法律が変われば、薬剤師、薬局、そして地域医療が変わる。
薬剤師の仕事は、薬を渡すまでだと、ホントに広く、固く信じられてきたと思います。
でも、そうじゃない。それだと、薬学部で勉強した意味が実感できないし、周りの医療専門職は、薬剤師の専門性が理解できないのです。
なぜなら、薬学部で学ぶことの多くは、薬が体に入ってからどうなるか、ということです。いわば薬理学的なできごと、時間軸や、製剤的な工夫も併せて考えることができるというのが、薬剤師が専門性を発揮できる場所だと思います。
しかし、従来から、薬剤師の仕事は薬が体に入るまで、お渡しするまでに限定されてきました。ここで、強力なビジネスモデルができあがり、社会保障制度の一環として国費を投入して制度化されましたから、みんな、これが自分の仕事だと思ったのですよね。かくいう私も、そう思ってきました。
でも、それだと、薬剤師の専門性は発揮できないですよね。
だって、薬が体に入ってからのことを学び、ここの知識を磨き、国家試験でも多くのところは、ここを問われている。
にもかかわらず、however...
実際の仕事は、薬が体に入るまで。これでは、薬剤師は自らの専門性に迷うばかりでなく、医師も、看護師も、患者も、薬剤師が何の専門家か分からないわけです。

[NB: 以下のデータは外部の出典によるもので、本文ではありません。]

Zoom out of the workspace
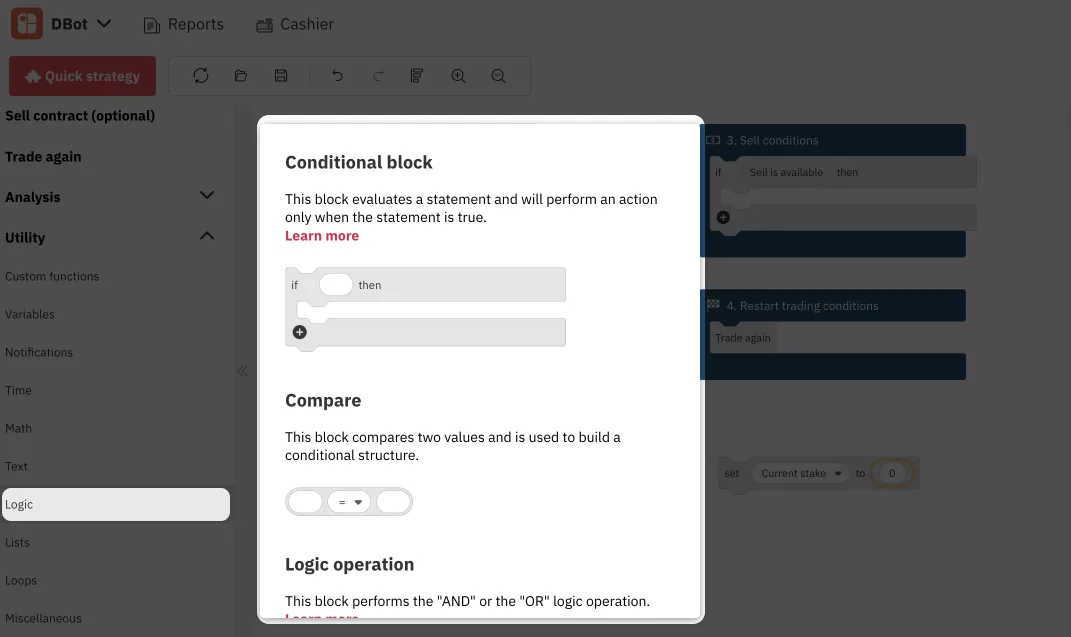Viewport: 1071px width, 637px height. (x=498, y=75)
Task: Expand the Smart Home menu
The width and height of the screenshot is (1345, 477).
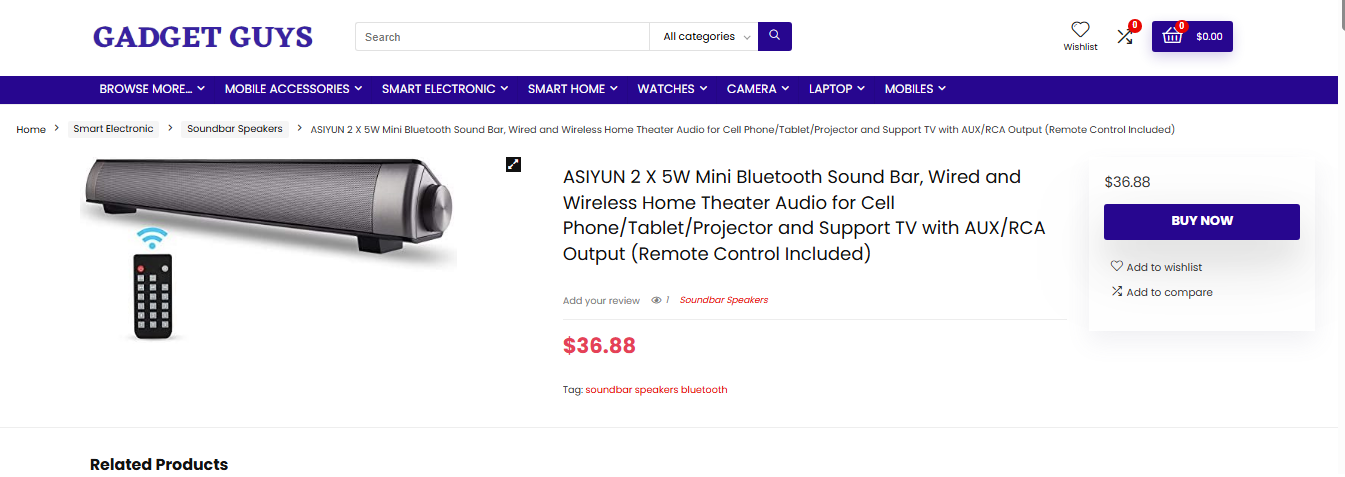Action: pyautogui.click(x=572, y=89)
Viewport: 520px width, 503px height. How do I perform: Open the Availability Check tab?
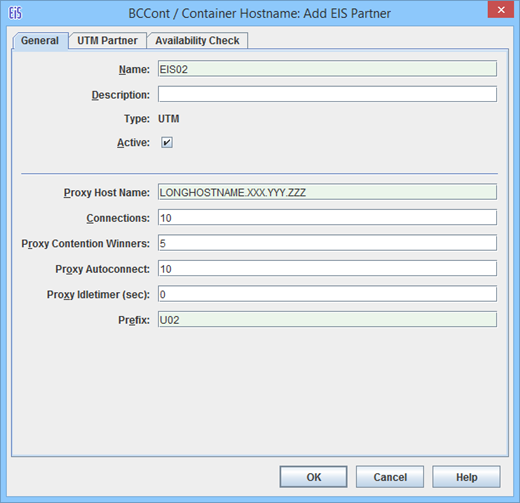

この点線を乗り越えるためには、患者の状態を知るためのツールとしてのバイタルサインが不可欠です。
でも、これも、薬剤師はヒトの体に触れてはならない、と広く、固く、信じられていました。今から10年ぐらい前の
話です。ただ、これもまた、薬剤師法改正の中で、薬学教育が6年制になり、モデルコアカリキュラムにバイタルサインの
項目が入り、今では、大学で普通に教えるようになりました。
とはいえ、服用後のフォローをする、点線を越えるなんて…と色々な議論がありましたが、
それが、法律に明記されることが決まりました。
この法律改正は、きっと、薬剤師を変え、薬局を変え、日本の医療を変えると思います。
令和の時代は、そういう時代なのかも知れません。